(SOURCE INFORMATION Opens)

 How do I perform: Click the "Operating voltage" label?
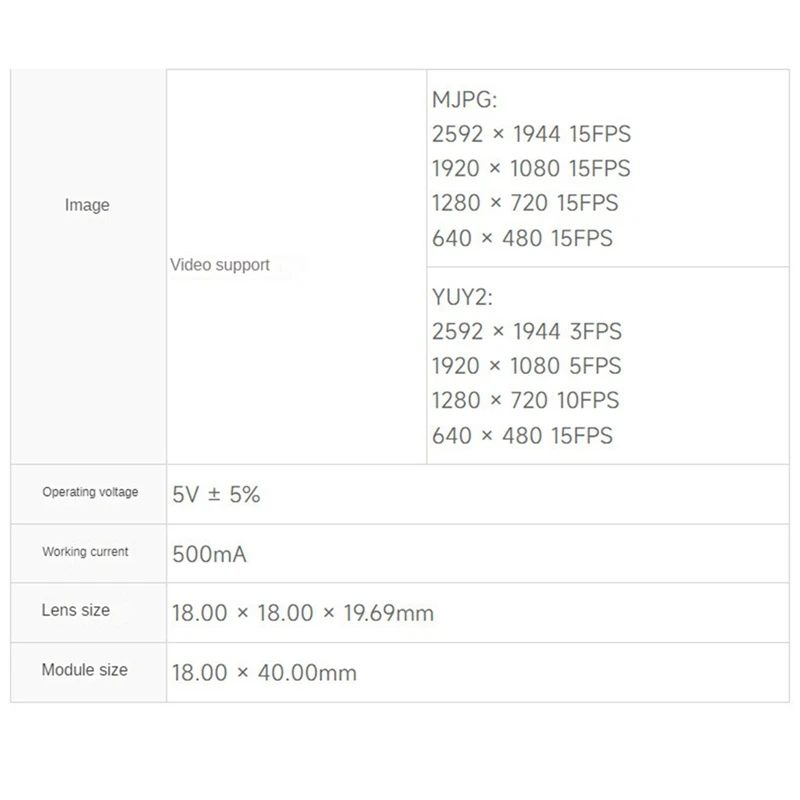90,492
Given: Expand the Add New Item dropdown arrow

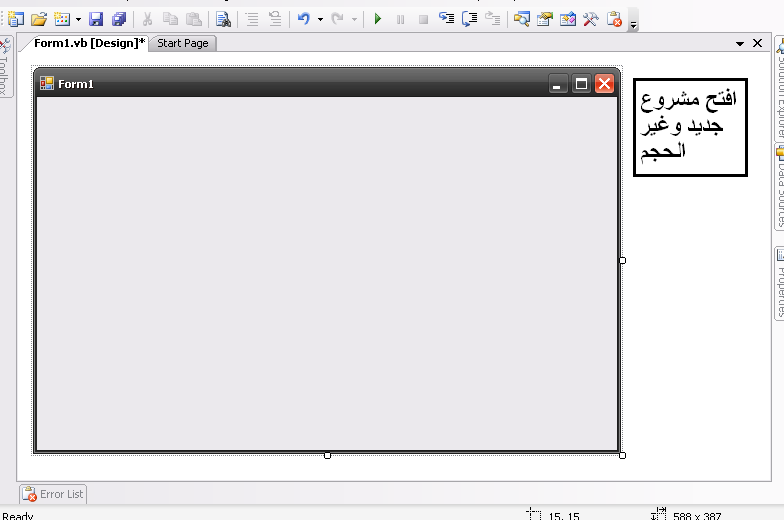Looking at the screenshot, I should pyautogui.click(x=78, y=19).
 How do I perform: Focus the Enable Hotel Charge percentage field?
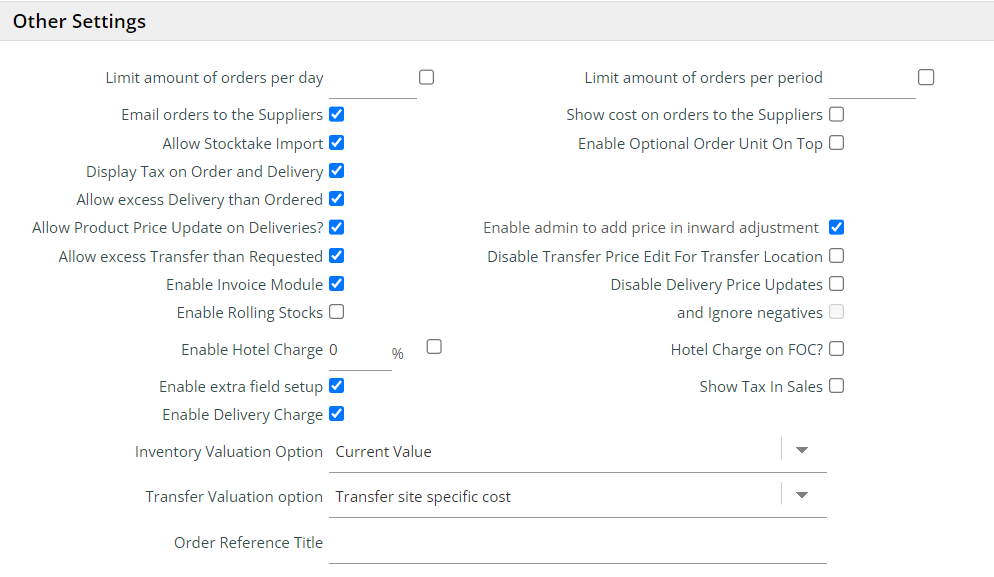(358, 351)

(SOURCE INFORMATION Closes)

• [THE PROBLEM] Give back word for word the lines from the one containing "Given: Expand the Add New Item dropdown arrow" through the final line of the data above. Pictures are to be left out.

• [ANSWER BELOW]
Given: Expand the Add New Item dropdown arrow

Looking at the screenshot, I should pyautogui.click(x=78, y=19).
 How do I perform: Focus the Enable Hotel Charge percentage field?
(358, 351)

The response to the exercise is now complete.